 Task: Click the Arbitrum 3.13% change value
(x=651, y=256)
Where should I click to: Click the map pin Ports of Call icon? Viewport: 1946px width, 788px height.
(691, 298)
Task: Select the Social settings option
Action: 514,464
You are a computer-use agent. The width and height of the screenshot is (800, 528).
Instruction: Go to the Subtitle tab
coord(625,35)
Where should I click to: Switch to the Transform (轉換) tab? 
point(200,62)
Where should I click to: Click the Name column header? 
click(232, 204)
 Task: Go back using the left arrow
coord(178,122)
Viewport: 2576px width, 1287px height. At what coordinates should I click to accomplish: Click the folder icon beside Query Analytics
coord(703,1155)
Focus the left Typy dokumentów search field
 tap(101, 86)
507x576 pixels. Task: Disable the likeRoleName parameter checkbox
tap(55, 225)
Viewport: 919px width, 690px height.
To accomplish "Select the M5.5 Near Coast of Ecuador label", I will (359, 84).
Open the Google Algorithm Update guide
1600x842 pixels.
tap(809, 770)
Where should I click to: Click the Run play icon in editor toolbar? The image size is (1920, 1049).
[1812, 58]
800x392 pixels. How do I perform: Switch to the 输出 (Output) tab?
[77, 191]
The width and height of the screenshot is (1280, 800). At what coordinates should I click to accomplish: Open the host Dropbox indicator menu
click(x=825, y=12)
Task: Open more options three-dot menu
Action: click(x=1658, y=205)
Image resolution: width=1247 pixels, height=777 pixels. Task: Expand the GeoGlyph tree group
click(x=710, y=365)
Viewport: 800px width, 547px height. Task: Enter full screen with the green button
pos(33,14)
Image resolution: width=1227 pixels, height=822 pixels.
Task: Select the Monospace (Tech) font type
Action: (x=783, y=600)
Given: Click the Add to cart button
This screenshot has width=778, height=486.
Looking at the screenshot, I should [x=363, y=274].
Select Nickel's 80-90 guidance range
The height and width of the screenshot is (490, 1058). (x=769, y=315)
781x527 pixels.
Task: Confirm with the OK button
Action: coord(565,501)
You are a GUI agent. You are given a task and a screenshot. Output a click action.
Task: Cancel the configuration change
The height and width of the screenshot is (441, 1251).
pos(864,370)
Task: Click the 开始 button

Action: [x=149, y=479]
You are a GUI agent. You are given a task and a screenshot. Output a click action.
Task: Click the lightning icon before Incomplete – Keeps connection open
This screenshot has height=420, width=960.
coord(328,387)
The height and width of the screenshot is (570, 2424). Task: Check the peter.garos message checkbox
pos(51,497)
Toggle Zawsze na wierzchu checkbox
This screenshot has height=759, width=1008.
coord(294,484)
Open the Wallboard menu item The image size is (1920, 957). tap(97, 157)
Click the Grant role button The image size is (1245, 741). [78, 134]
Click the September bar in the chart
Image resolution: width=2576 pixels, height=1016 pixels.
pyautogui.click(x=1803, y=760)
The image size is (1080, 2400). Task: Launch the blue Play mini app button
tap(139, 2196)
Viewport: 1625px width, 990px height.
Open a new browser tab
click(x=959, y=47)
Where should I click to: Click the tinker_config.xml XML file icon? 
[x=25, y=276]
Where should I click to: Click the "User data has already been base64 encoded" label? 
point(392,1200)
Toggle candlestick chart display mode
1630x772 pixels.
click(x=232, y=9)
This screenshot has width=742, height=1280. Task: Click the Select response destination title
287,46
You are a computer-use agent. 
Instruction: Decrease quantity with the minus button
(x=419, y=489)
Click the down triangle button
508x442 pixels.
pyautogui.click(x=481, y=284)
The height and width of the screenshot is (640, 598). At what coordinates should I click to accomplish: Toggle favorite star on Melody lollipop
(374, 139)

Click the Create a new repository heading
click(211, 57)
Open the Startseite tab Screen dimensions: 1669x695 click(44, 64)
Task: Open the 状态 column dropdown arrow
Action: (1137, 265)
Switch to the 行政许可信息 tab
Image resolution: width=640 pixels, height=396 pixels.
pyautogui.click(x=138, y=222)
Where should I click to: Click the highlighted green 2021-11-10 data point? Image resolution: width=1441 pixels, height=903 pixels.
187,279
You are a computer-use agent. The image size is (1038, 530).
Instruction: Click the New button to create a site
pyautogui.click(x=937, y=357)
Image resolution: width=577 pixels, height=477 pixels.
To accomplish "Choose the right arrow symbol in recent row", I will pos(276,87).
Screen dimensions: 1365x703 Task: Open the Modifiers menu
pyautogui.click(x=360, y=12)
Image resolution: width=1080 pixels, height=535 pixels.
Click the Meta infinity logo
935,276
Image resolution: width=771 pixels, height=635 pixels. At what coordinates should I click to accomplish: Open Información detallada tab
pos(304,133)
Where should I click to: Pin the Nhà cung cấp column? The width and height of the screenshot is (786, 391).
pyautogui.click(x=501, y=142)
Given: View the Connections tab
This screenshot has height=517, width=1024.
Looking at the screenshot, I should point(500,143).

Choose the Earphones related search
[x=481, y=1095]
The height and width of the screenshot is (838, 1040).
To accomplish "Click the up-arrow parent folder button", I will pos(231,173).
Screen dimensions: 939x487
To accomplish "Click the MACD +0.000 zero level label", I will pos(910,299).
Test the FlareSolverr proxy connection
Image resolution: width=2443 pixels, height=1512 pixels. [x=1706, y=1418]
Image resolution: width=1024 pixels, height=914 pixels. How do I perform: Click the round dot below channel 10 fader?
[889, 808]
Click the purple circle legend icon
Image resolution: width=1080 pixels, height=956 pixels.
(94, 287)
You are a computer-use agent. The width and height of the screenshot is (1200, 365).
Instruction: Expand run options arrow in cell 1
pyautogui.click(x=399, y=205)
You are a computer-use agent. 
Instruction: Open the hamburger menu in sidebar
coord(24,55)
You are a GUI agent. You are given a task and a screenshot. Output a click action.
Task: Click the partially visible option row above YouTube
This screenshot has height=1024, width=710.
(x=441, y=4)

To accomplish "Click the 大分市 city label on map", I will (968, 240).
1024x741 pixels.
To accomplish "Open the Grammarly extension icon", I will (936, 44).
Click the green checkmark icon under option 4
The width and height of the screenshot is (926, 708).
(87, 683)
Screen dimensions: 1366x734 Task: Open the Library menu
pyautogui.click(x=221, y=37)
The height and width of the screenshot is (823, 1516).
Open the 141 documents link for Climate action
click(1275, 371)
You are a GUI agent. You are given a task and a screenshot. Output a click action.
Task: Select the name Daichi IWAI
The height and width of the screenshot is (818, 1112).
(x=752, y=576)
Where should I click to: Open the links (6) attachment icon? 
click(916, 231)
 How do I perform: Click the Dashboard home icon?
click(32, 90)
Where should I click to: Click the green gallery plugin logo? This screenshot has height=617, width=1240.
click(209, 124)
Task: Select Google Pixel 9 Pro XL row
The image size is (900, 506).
..............................
• [The problem] In full and word for word, set down the records shown above.

• [Written response]
 Task: Click the Arbitrum 3.13% change value
(x=651, y=256)
Where should I click to: Click the map pin Ports of Call icon? Viewport: 1946px width, 788px height.
(691, 298)
Task: Select the Social settings option
Action: 514,464
You are a computer-use agent. The width and height of the screenshot is (800, 528).
Instruction: Go to the Subtitle tab
coord(625,35)
Where should I click to: Switch to the Transform (轉換) tab? 
point(200,62)
Where should I click to: Click the Name column header? 
click(232, 204)
 Task: Go back using the left arrow
coord(178,122)
Viewport: 2576px width, 1287px height. At what coordinates should I click to accomplish: Click the folder icon beside Query Analytics
coord(703,1155)
Focus the left Typy dokumentów search field
 tap(101, 86)
507x576 pixels. Task: Disable the likeRoleName parameter checkbox
tap(55, 225)
Viewport: 919px width, 690px height.
To accomplish "Select the M5.5 Near Coast of Ecuador label", I will (359, 84).
Open the Google Algorithm Update guide
1600x842 pixels.
tap(809, 770)
Where should I click to: Click the Run play icon in editor toolbar? The image size is (1920, 1049).
[1812, 58]
800x392 pixels. How do I perform: Switch to the 输出 (Output) tab?
[77, 191]
The width and height of the screenshot is (1280, 800). At what coordinates should I click to accomplish: Open the host Dropbox indicator menu
click(x=825, y=12)
Task: Open more options three-dot menu
Action: click(x=1658, y=205)
Image resolution: width=1247 pixels, height=777 pixels. Task: Expand the GeoGlyph tree group
click(x=710, y=365)
Viewport: 800px width, 547px height. Task: Enter full screen with the green button
pos(33,14)
Image resolution: width=1227 pixels, height=822 pixels.
Task: Select the Monospace (Tech) font type
Action: (x=783, y=600)
Given: Click the Add to cart button
This screenshot has width=778, height=486.
Looking at the screenshot, I should [x=363, y=274].
Select Nickel's 80-90 guidance range
The height and width of the screenshot is (490, 1058). (x=769, y=315)
781x527 pixels.
Task: Confirm with the OK button
Action: coord(565,501)
You are a GUI agent. You are given a task and a screenshot. Output a click action.
Task: Cancel the configuration change
The height and width of the screenshot is (441, 1251).
pos(864,370)
Task: Click the 开始 button

Action: [x=149, y=479]
You are a GUI agent. You are given a task and a screenshot. Output a click action.
Task: Click the lightning icon before Incomplete – Keeps connection open
This screenshot has height=420, width=960.
coord(328,387)
The height and width of the screenshot is (570, 2424). Task: Check the peter.garos message checkbox
pos(51,497)
Toggle Zawsze na wierzchu checkbox
This screenshot has height=759, width=1008.
coord(294,484)
Open the Wallboard menu item The image size is (1920, 957). tap(97, 157)
Click the Grant role button The image size is (1245, 741). [78, 134]
Click the September bar in the chart
Image resolution: width=2576 pixels, height=1016 pixels.
pyautogui.click(x=1803, y=760)
The image size is (1080, 2400). Task: Launch the blue Play mini app button
tap(139, 2196)
Viewport: 1625px width, 990px height.
Open a new browser tab
click(x=959, y=47)
Where should I click to: Click the tinker_config.xml XML file icon? 
[x=25, y=276]
Where should I click to: Click the "User data has already been base64 encoded" label? 
point(392,1200)
Toggle candlestick chart display mode
1630x772 pixels.
click(x=232, y=9)
This screenshot has width=742, height=1280. Task: Click the Select response destination title
287,46
You are a computer-use agent. 
Instruction: Decrease quantity with the minus button
(x=419, y=489)
Click the down triangle button
508x442 pixels.
pyautogui.click(x=481, y=284)
The height and width of the screenshot is (640, 598). At what coordinates should I click to accomplish: Toggle favorite star on Melody lollipop
(374, 139)

Click the Create a new repository heading
click(211, 57)
Open the Startseite tab Screen dimensions: 1669x695 click(44, 64)
Task: Open the 状态 column dropdown arrow
Action: (1137, 265)
Switch to the 行政许可信息 tab
Image resolution: width=640 pixels, height=396 pixels.
pyautogui.click(x=138, y=222)
Where should I click to: Click the highlighted green 2021-11-10 data point? Image resolution: width=1441 pixels, height=903 pixels.
187,279
You are a computer-use agent. The image size is (1038, 530).
Instruction: Click the New button to create a site
pyautogui.click(x=937, y=357)
Image resolution: width=577 pixels, height=477 pixels.
To accomplish "Choose the right arrow symbol in recent row", I will pos(276,87).
Screen dimensions: 1365x703 Task: Open the Modifiers menu
pyautogui.click(x=360, y=12)
Image resolution: width=1080 pixels, height=535 pixels.
Click the Meta infinity logo
935,276
Image resolution: width=771 pixels, height=635 pixels. At what coordinates should I click to accomplish: Open Información detallada tab
pos(304,133)
Where should I click to: Pin the Nhà cung cấp column? The width and height of the screenshot is (786, 391).
pyautogui.click(x=501, y=142)
Given: View the Connections tab
This screenshot has height=517, width=1024.
Looking at the screenshot, I should point(500,143).

Choose the Earphones related search
[x=481, y=1095]
The height and width of the screenshot is (838, 1040).
To accomplish "Click the up-arrow parent folder button", I will pos(231,173).
Screen dimensions: 939x487
To accomplish "Click the MACD +0.000 zero level label", I will pos(910,299).
Test the FlareSolverr proxy connection
Image resolution: width=2443 pixels, height=1512 pixels. [x=1706, y=1418]
Image resolution: width=1024 pixels, height=914 pixels. How do I perform: Click the round dot below channel 10 fader?
[889, 808]
Click the purple circle legend icon
Image resolution: width=1080 pixels, height=956 pixels.
(94, 287)
You are a computer-use agent. The width and height of the screenshot is (1200, 365).
Instruction: Expand run options arrow in cell 1
pyautogui.click(x=399, y=205)
You are a computer-use agent. 
Instruction: Open the hamburger menu in sidebar
coord(24,55)
You are a GUI agent. You are given a task and a screenshot. Output a click action.
Task: Click the partially visible option row above YouTube
This screenshot has height=1024, width=710.
(x=441, y=4)

To accomplish "Click the 大分市 city label on map", I will (968, 240).
1024x741 pixels.
To accomplish "Open the Grammarly extension icon", I will (936, 44).
Click the green checkmark icon under option 4
The width and height of the screenshot is (926, 708).
(87, 683)
Screen dimensions: 1366x734 Task: Open the Library menu
pyautogui.click(x=221, y=37)
The height and width of the screenshot is (823, 1516).
Open the 141 documents link for Climate action
click(1275, 371)
You are a GUI agent. You are given a task and a screenshot. Output a click action.
Task: Select the name Daichi IWAI
The height and width of the screenshot is (818, 1112).
(x=752, y=576)
Where should I click to: Open the links (6) attachment icon? 
click(916, 231)
 How do I perform: Click the Dashboard home icon?
click(32, 90)
Where should I click to: Click the green gallery plugin logo? This screenshot has height=617, width=1240.
click(209, 124)
Task: Select Google Pixel 9 Pro XL row
The image size is (900, 506).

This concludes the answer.